Required work: Your task is to repeat exactly the lines from the one with "Image resolution: width=969" through the end of the records, both included; please leave the pictures out.

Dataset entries
==*==
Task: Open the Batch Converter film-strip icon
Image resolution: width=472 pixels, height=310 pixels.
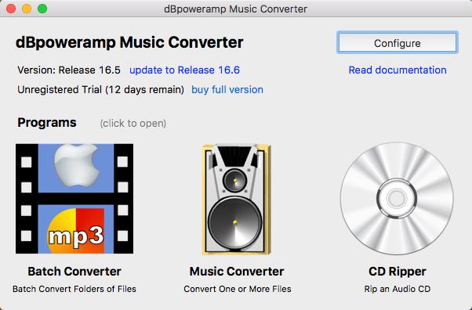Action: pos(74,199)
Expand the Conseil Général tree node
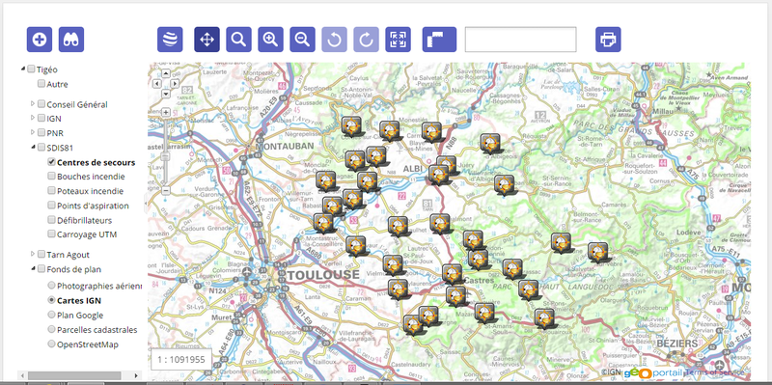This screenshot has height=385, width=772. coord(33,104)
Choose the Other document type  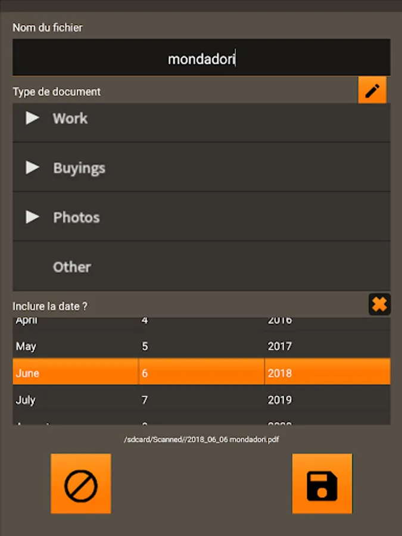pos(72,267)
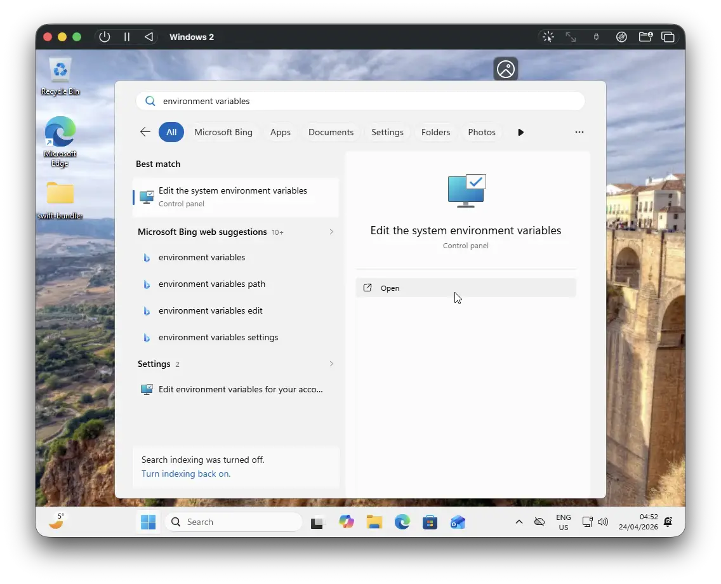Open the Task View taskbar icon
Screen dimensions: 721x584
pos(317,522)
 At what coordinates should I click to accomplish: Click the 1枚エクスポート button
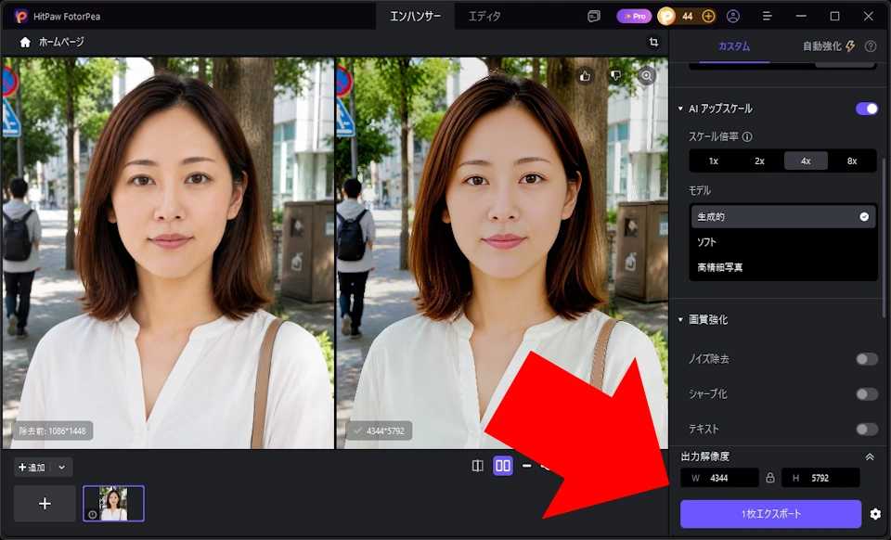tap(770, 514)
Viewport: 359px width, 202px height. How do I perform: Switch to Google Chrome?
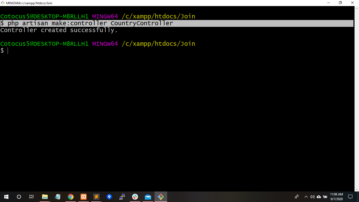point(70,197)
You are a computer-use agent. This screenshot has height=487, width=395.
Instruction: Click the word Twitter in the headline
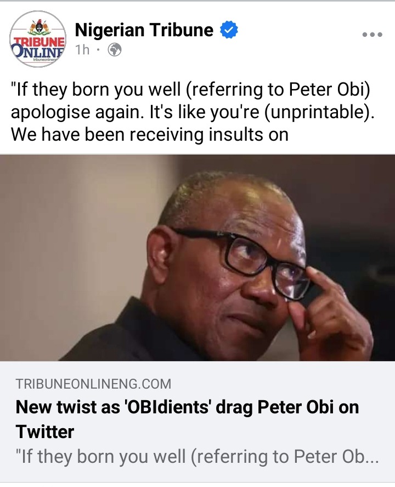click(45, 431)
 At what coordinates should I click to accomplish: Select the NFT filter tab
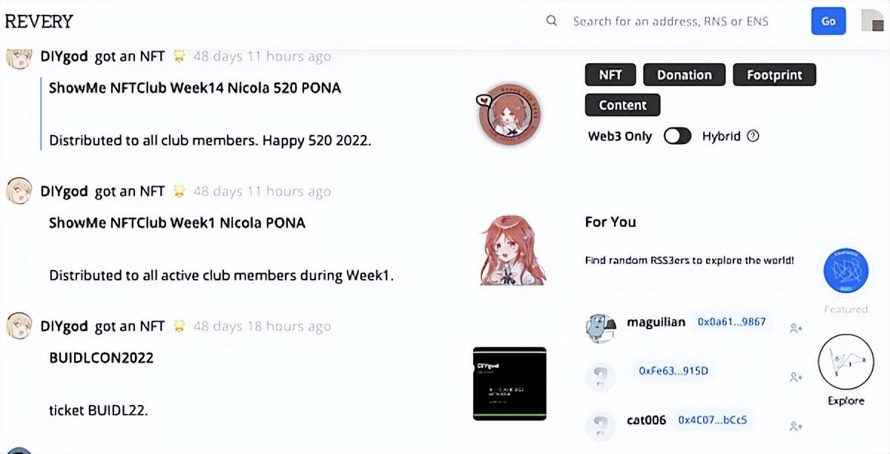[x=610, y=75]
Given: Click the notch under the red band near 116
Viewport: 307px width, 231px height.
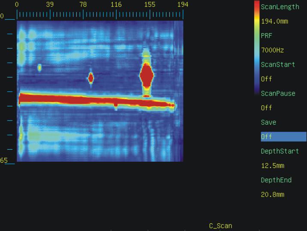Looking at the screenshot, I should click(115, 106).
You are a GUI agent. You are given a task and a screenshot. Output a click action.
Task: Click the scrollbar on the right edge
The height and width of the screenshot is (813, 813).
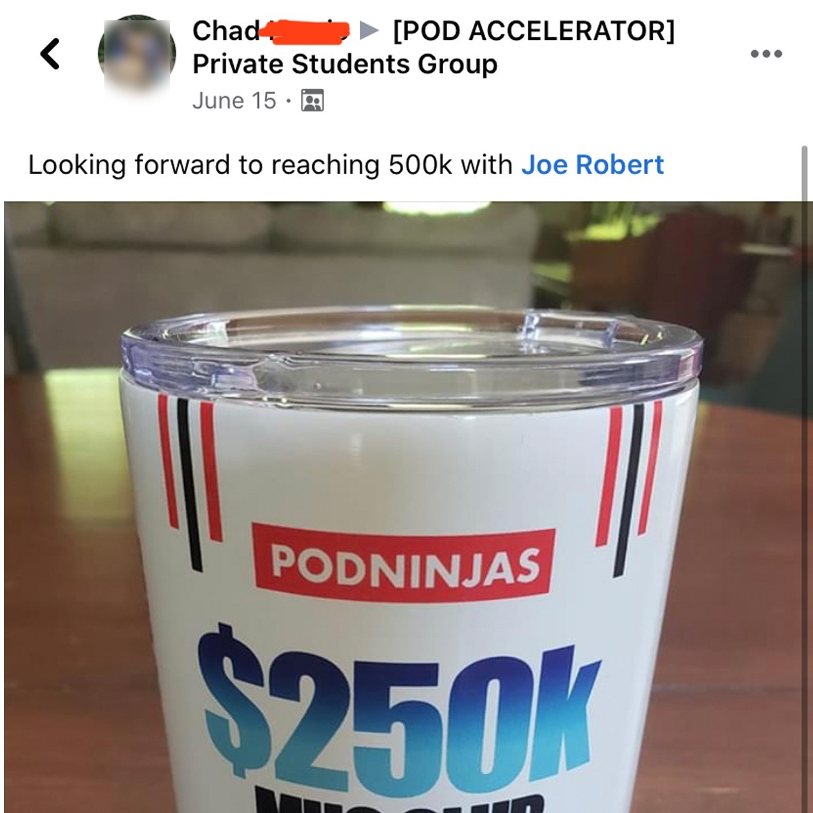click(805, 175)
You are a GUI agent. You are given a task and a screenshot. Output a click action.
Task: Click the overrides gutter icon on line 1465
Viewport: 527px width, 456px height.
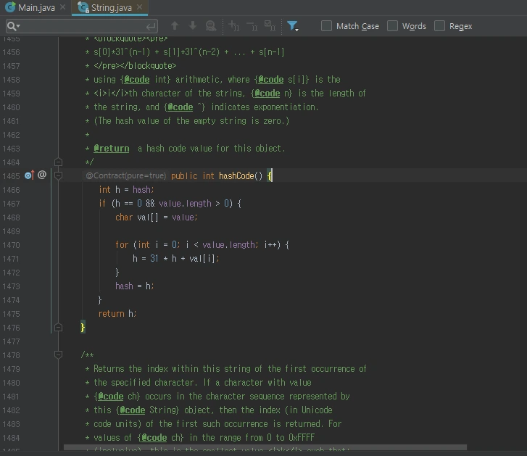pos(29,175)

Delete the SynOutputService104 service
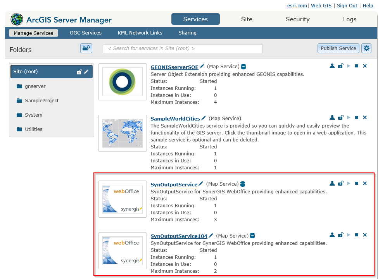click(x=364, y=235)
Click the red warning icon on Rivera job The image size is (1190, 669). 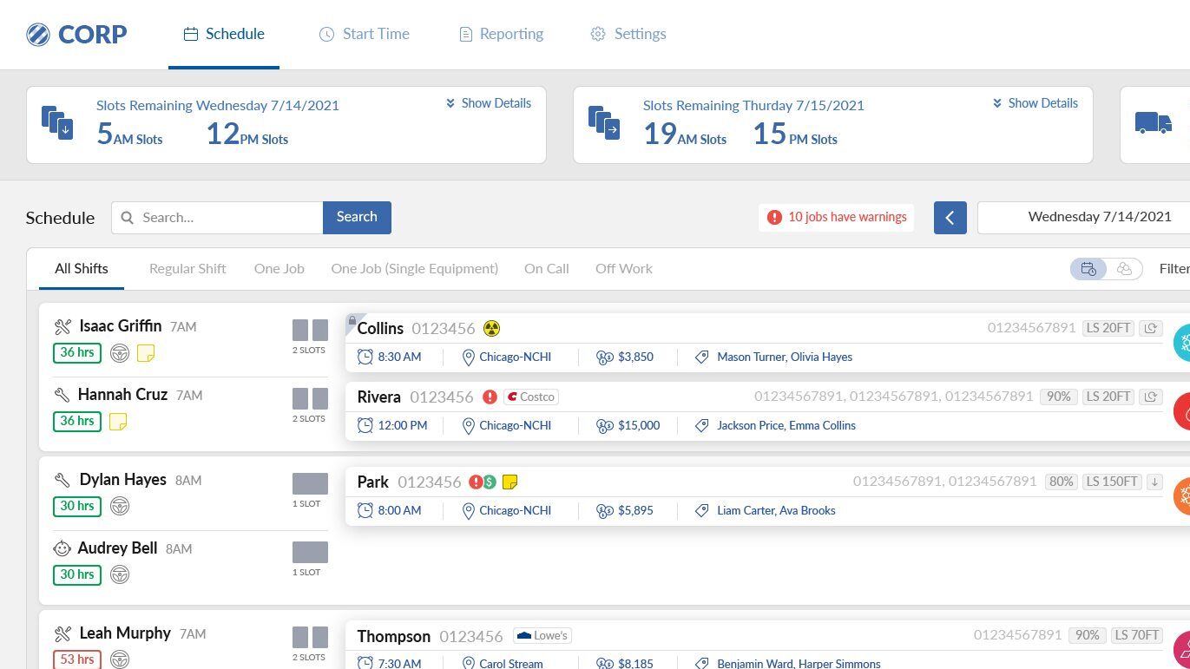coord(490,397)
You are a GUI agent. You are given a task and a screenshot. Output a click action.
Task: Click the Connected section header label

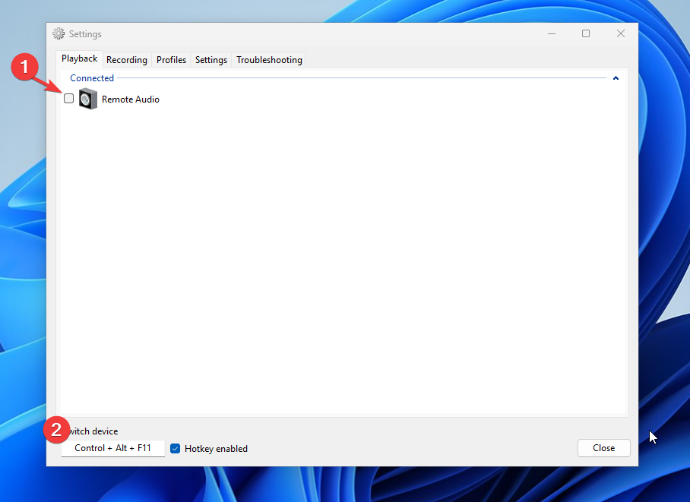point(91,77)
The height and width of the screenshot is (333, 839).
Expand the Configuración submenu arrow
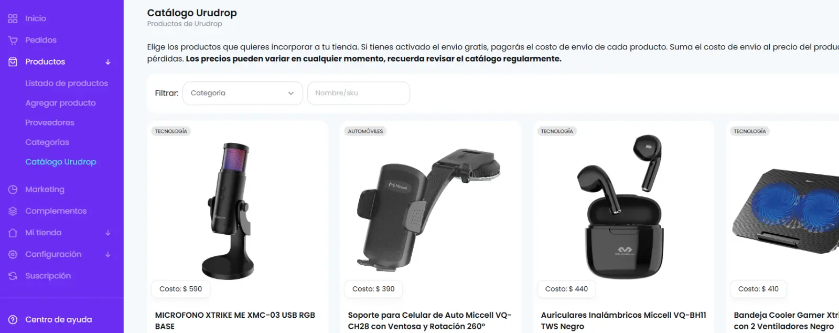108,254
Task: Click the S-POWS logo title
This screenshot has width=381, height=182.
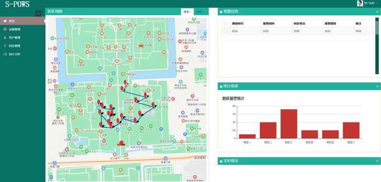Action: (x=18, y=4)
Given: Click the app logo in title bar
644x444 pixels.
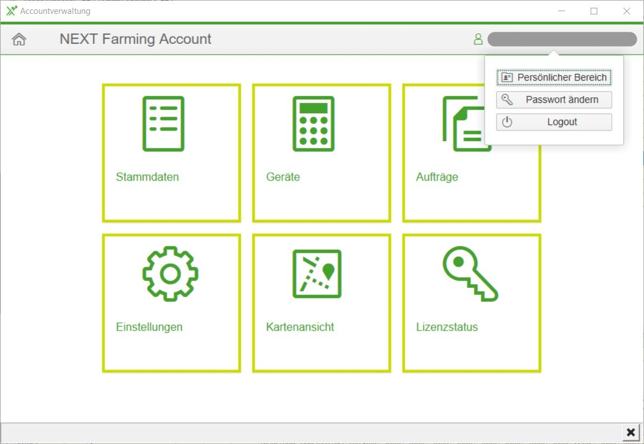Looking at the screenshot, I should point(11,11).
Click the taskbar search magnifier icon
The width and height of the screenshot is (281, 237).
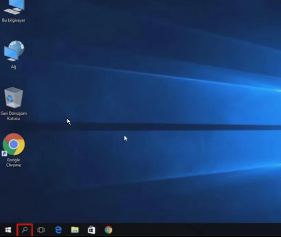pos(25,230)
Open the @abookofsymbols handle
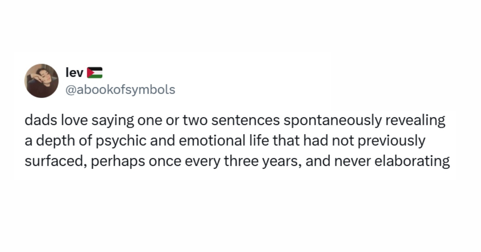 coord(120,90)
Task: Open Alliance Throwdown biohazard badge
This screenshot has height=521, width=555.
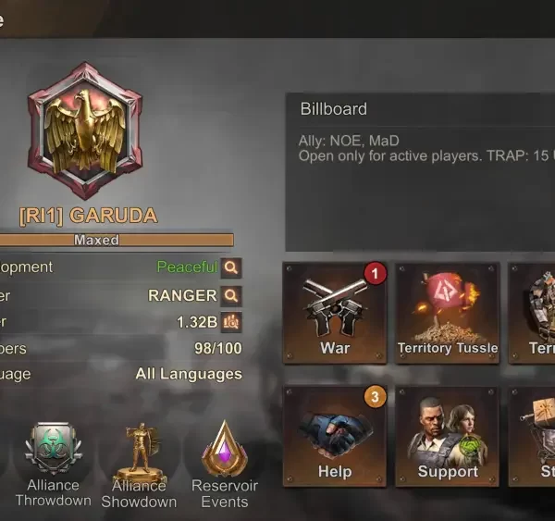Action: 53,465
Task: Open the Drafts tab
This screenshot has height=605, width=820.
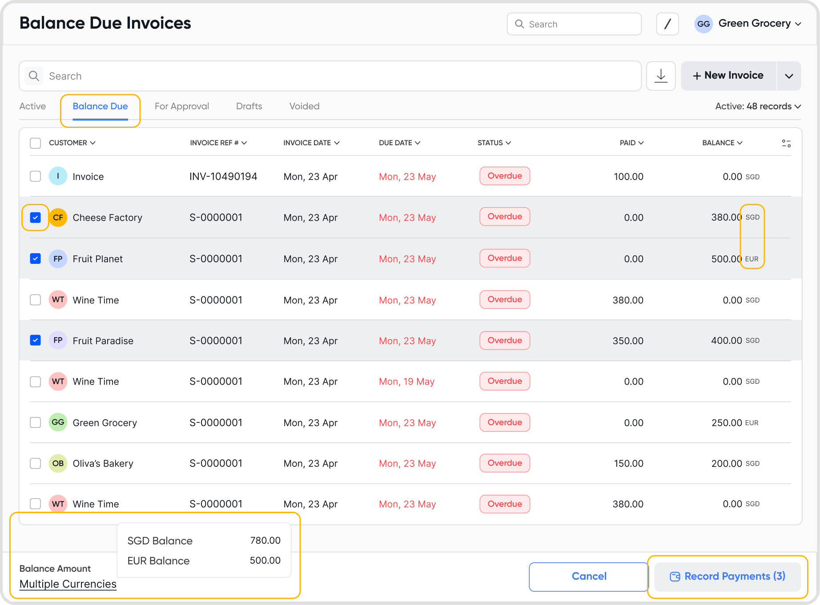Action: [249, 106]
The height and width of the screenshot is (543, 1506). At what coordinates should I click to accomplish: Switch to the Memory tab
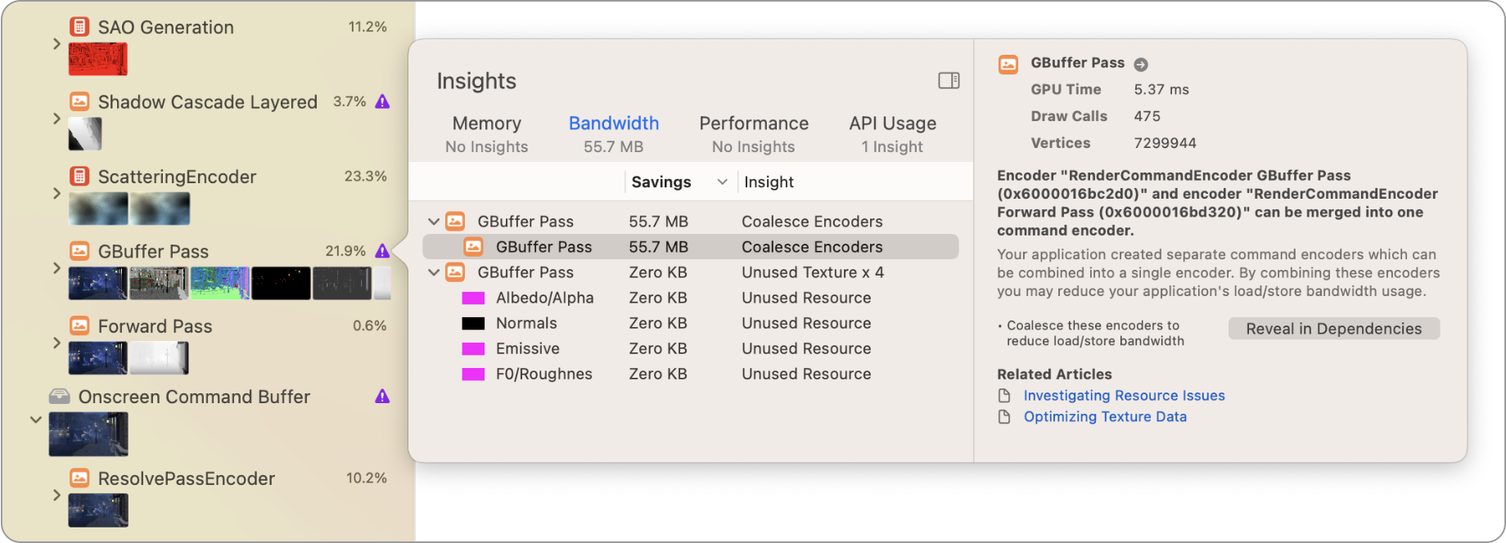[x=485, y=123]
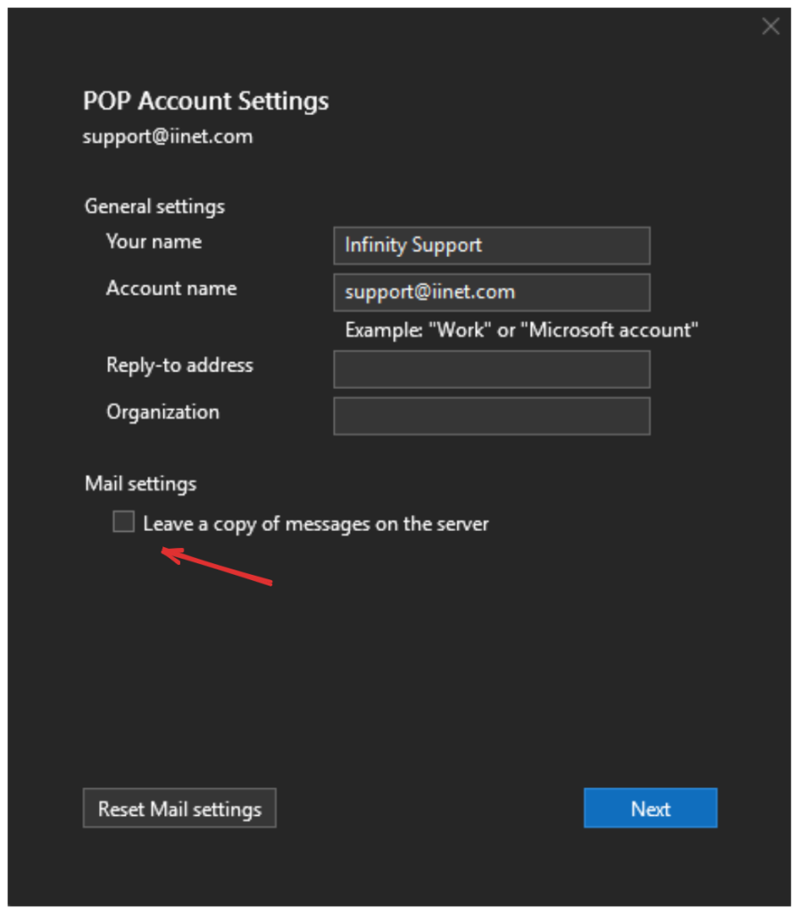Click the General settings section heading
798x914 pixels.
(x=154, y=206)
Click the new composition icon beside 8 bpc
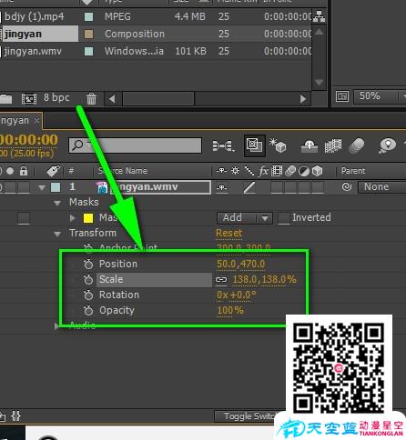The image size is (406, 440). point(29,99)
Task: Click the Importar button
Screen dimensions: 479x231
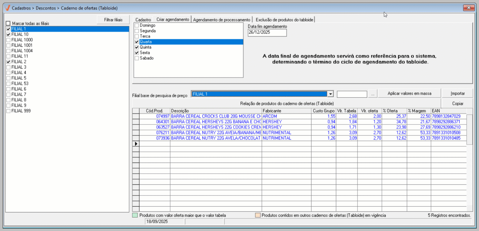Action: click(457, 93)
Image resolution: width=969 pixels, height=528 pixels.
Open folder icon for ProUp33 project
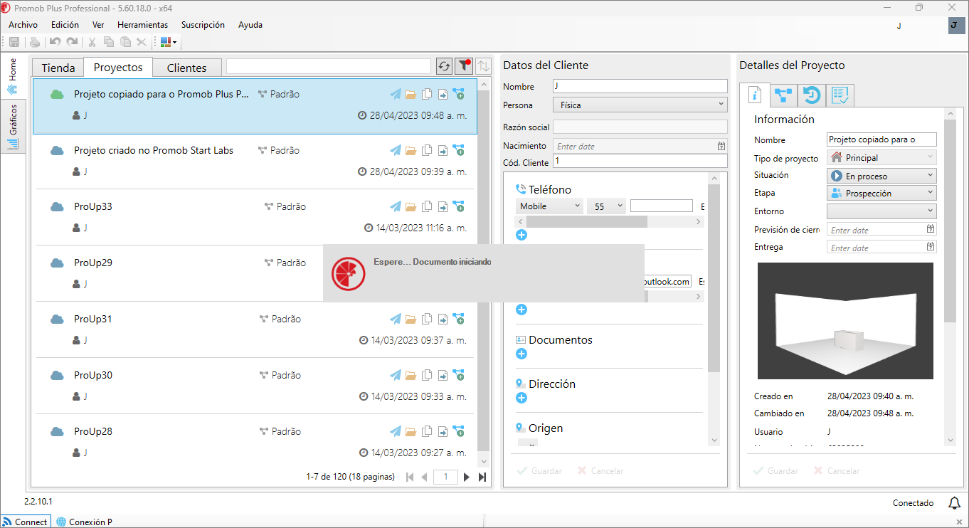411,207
==*==
Answer box:
Image resolution: width=969 pixels, height=528 pixels.
Open folder icon for ProUp33 project
411,207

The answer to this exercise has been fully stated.